Quantcast
Watch today’s White House press briefing with Sean Spicer – Metro US

Watch today’s White House press briefing with Sean Spicer

Watch today’s White House press briefing with Sean Spicer
Getty Images

White House press secretary Sean Spicer is scheduled to give a televised press briefing after speculation that he is on the outs with President Trump.

Spicer, a devout Catholic in the Trump administration, was excluded from meeting the pope during Trump’s recent visit to the Vatican. There have been rumors that Spicer will be replaced by Sara Huckabee Sanders, who led Monday’s briefing.

Spicer’s news conferences, while perhaps not as wild as the “SNL” Spicer skits with Melissa McCarthy, tend to garner a lot of attention, whether the White House is discussing “alternative facts” or trying to pedal away from potential impeachment discussions stemming from Russia’s interference in the 2016 election between President Trump and former Secretary of State Hillary Clinton.

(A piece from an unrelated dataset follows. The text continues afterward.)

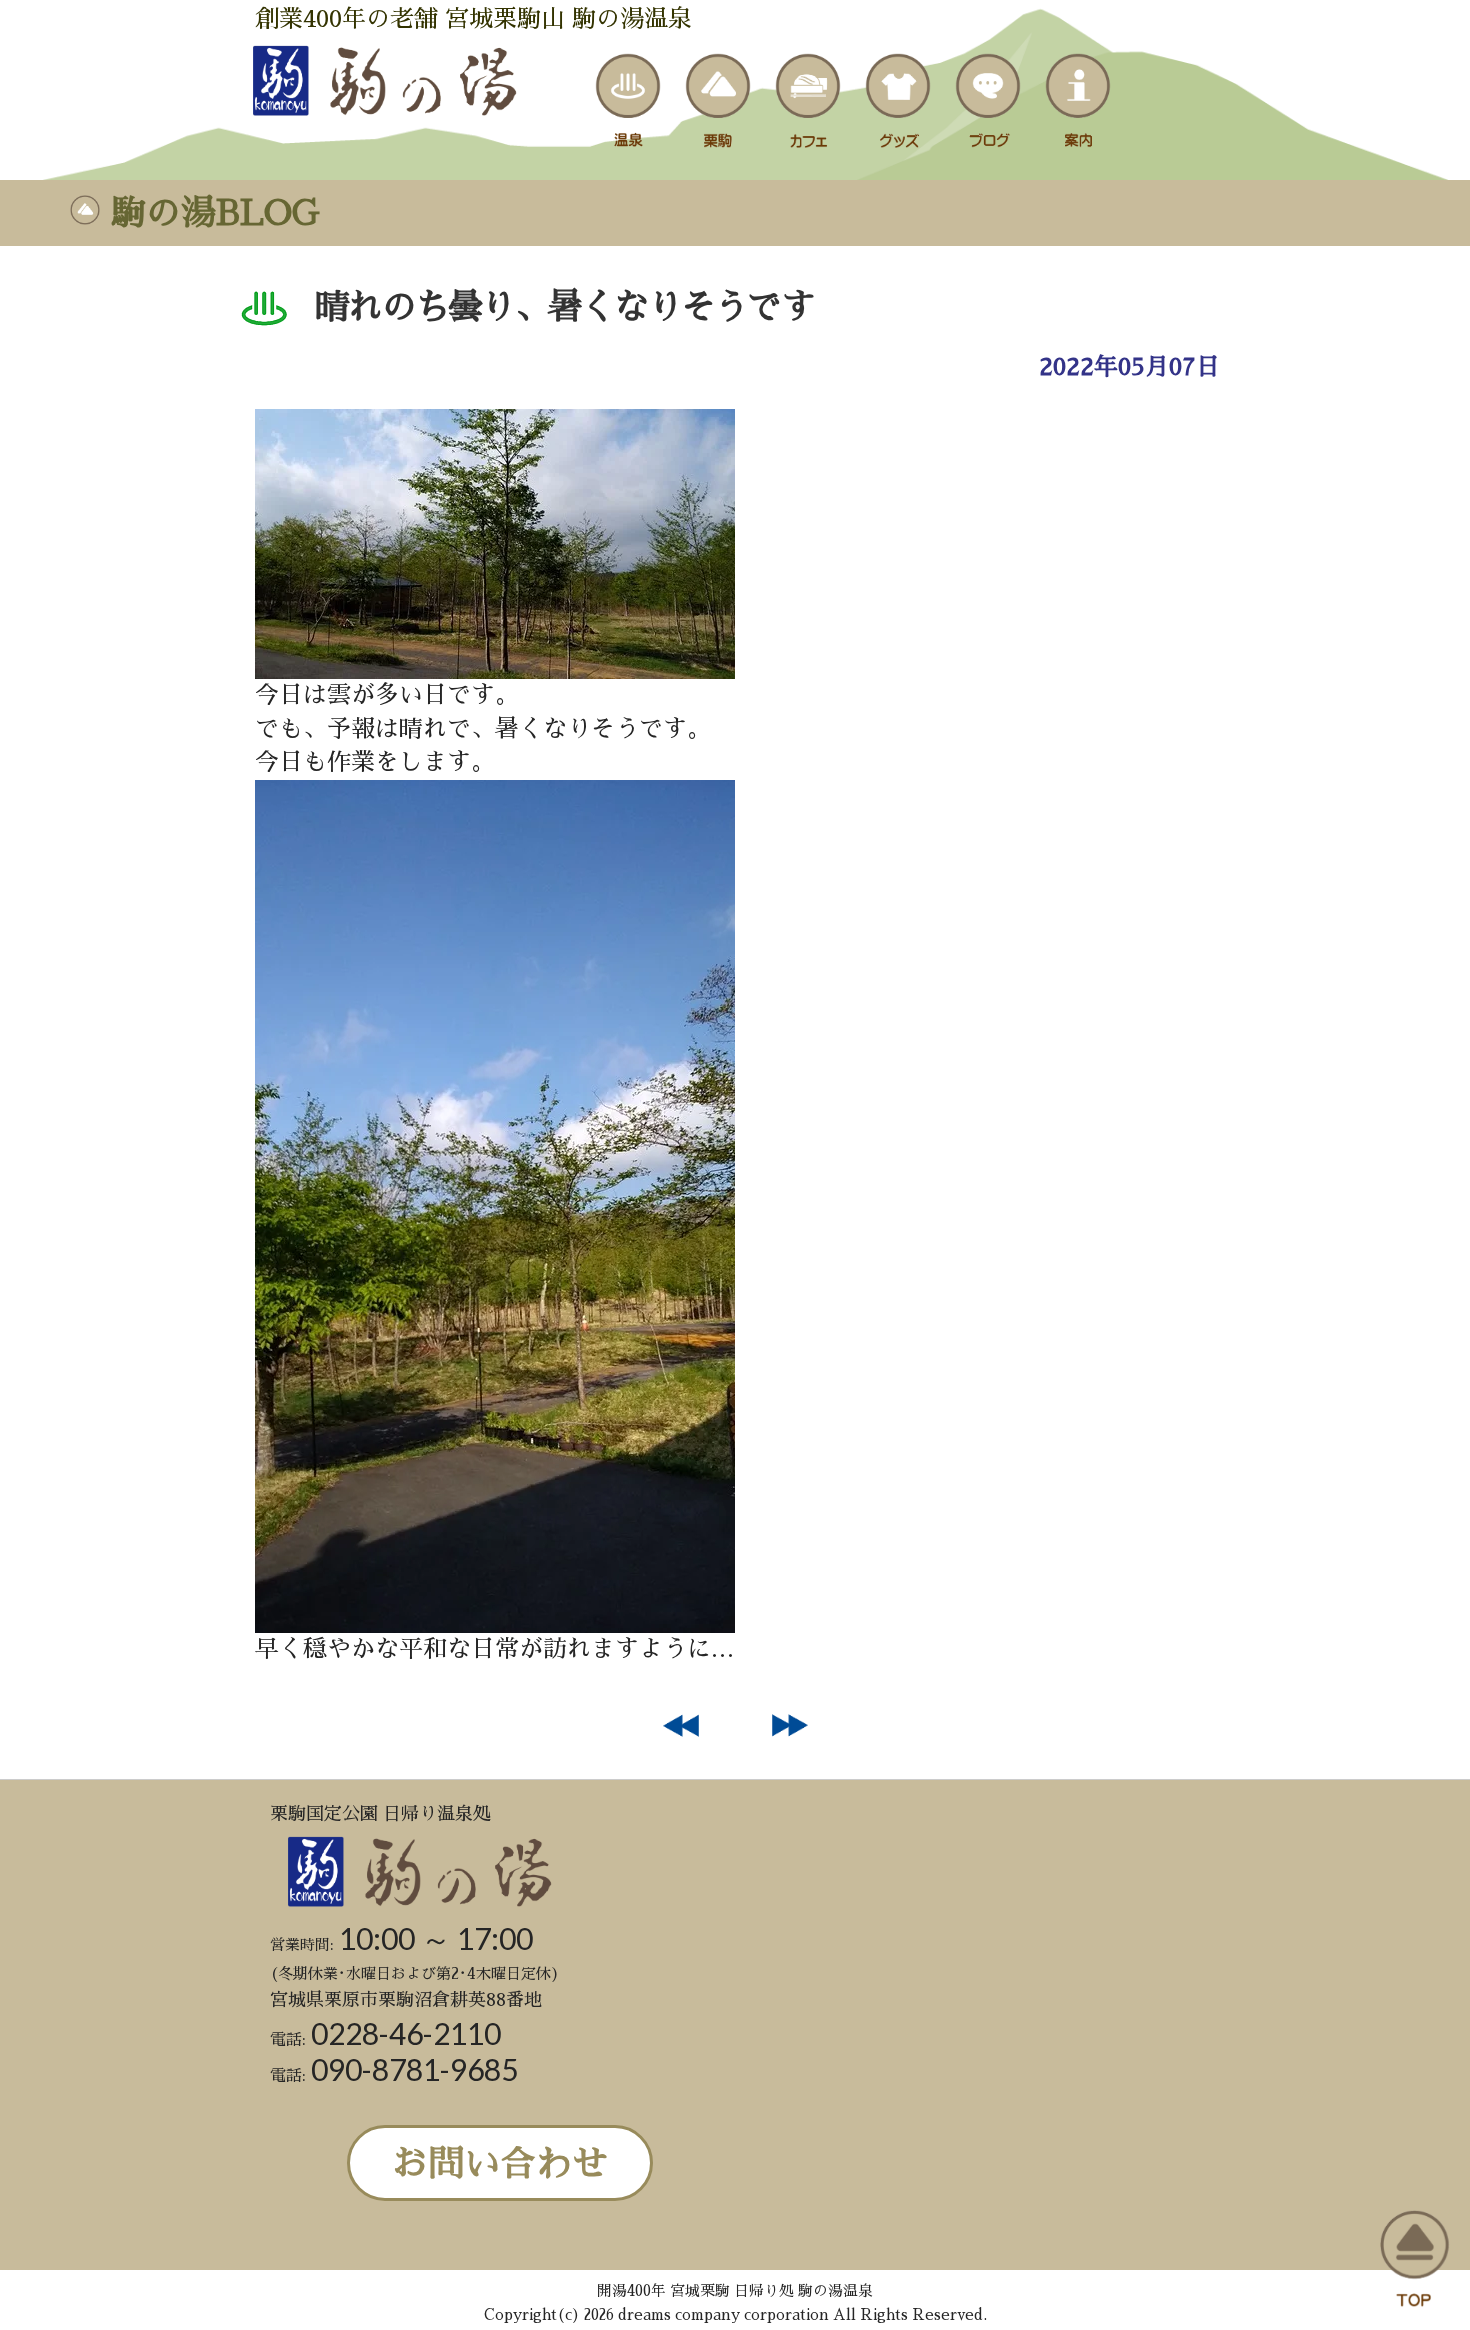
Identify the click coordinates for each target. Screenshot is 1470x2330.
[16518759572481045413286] (495, 671)
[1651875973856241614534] (495, 1625)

The White House press secretary gives the media daily briefings that you can watch live right here. The next briefing is scheduled for today at 2 p.m. 

Other scheduled events for the president, per the White House:

11 a.m. – President Trump meets with national security adviser H.R. McMaster

3 p.m. – President Trump meets with House and Senate leadership

4:30 p.m. – President Trump signs a bill

6:30 p.m. – President Trump has dinner with members of Congress

Trump has had a love-hate relationship with the press, even going so far as to ban news organizations like The New York Times and CNN from a briefing in February, which sent a “chilling” signal, experts said.

“Never before has there been a clearer need for more students to consider going into politics and political journalism,” Heath Brown, an assistant professor of public policy at John Jay College and CUNY Graduate Center, told Metro at the time. “The democracy will be sustained during this period if younger people are brought into the political process rather than turned away. More opportunities, not fewer, should be provided for access to the White House, access to the president, including opportunities for younger people to meet and engage with the president on the issues they care about.”

Trump started his presidency by arguing about the crowd size at his inauguration in January and by announcing he was skipping the White House press dinner in February, where celebrities and journalists gather to hear a humorous speech by the sitting president.

“Daily Show” correspondent Hasan Minhaj held the honor at 2017’s White House Correspondents’ Association dinner and made a tremendous impression.